**To do**
Report every line of the records below that contains the string "height", matching case exactly.

━━ Exercise data

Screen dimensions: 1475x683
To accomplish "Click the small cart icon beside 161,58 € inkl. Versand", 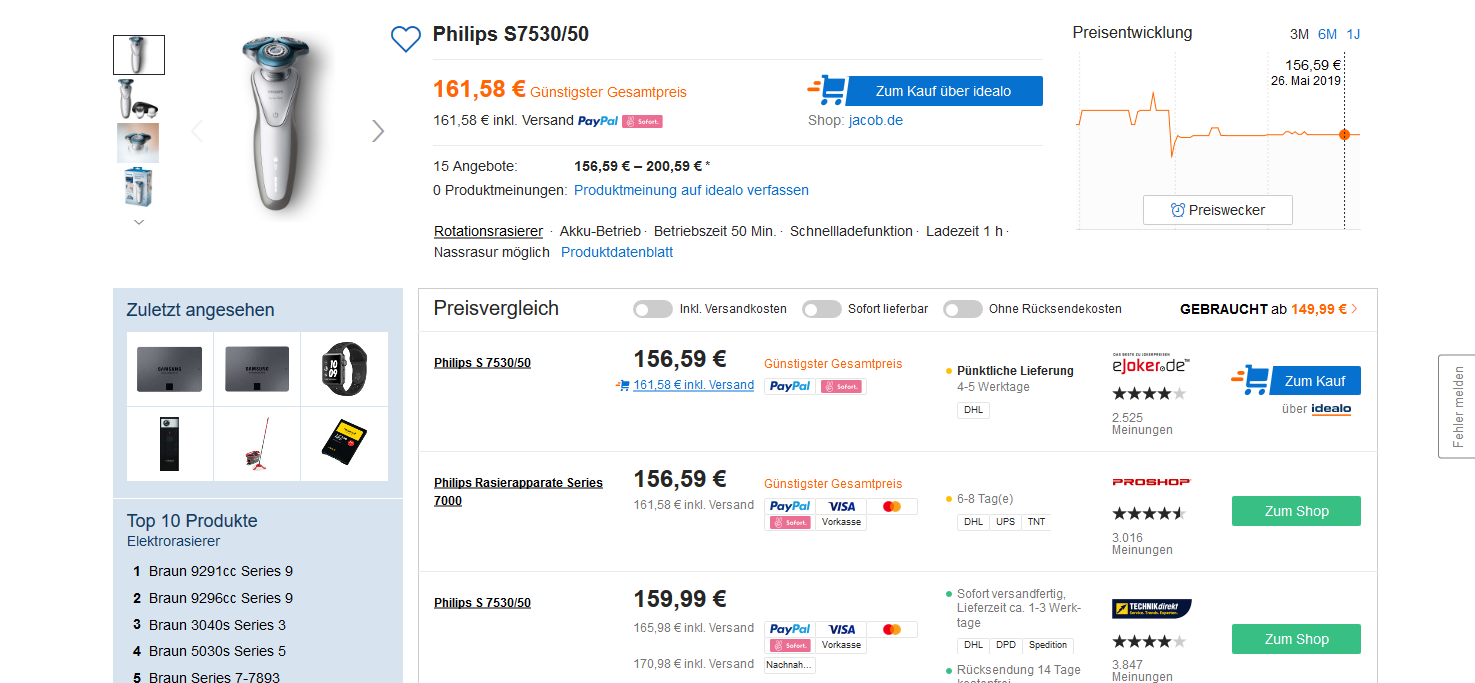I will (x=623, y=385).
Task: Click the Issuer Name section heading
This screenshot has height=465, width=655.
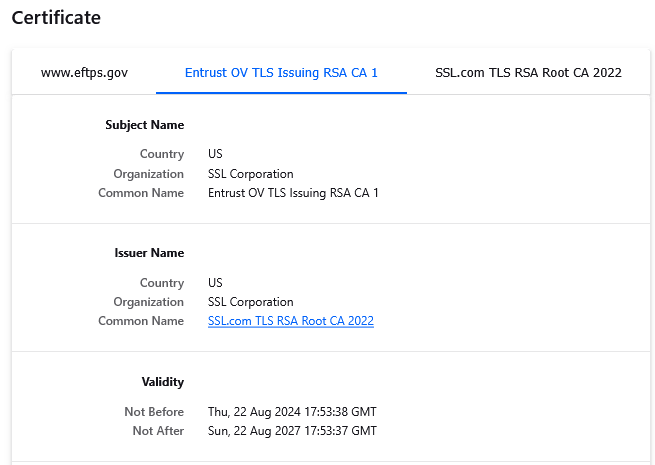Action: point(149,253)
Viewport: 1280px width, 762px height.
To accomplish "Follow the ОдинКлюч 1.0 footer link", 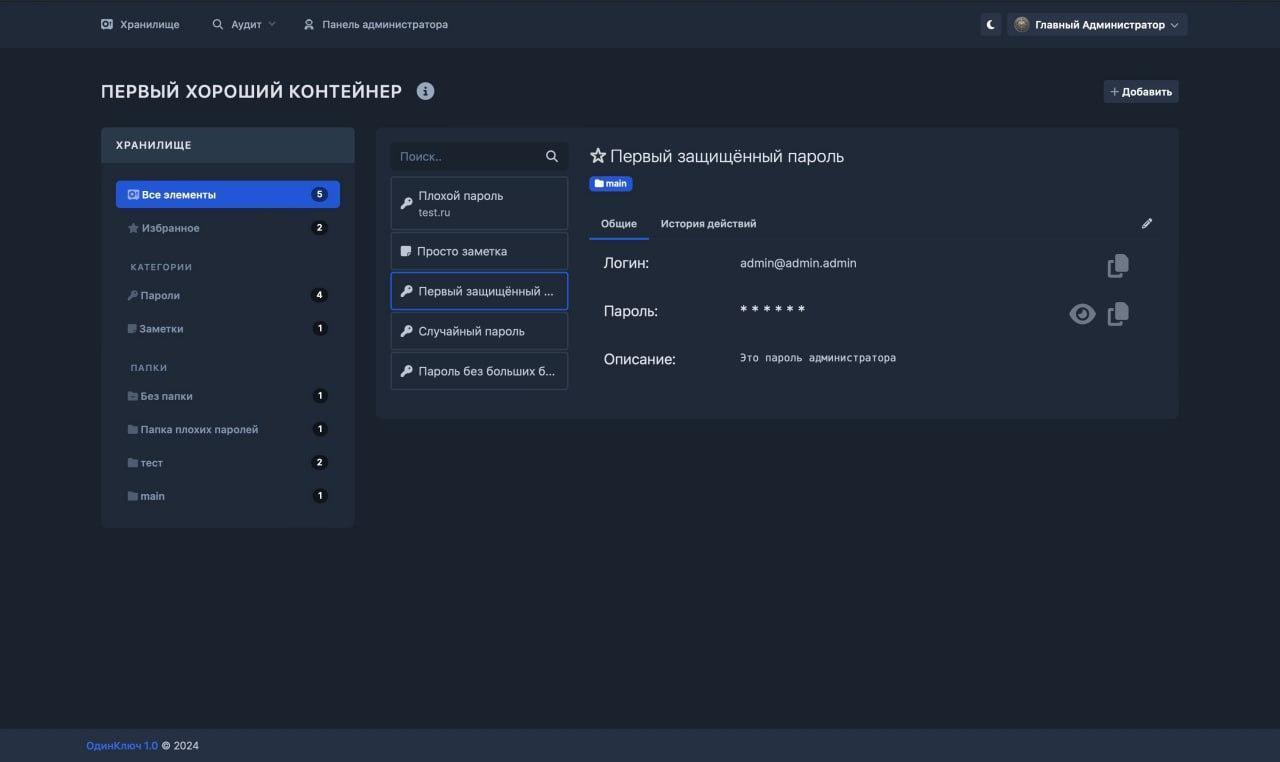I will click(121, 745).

━━━━
━━ Exercise data

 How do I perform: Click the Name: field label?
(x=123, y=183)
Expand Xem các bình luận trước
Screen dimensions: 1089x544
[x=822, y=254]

━━━━

**Result of this task**
This screenshot has height=465, width=655.
Viewport: 1280px width, 762px height.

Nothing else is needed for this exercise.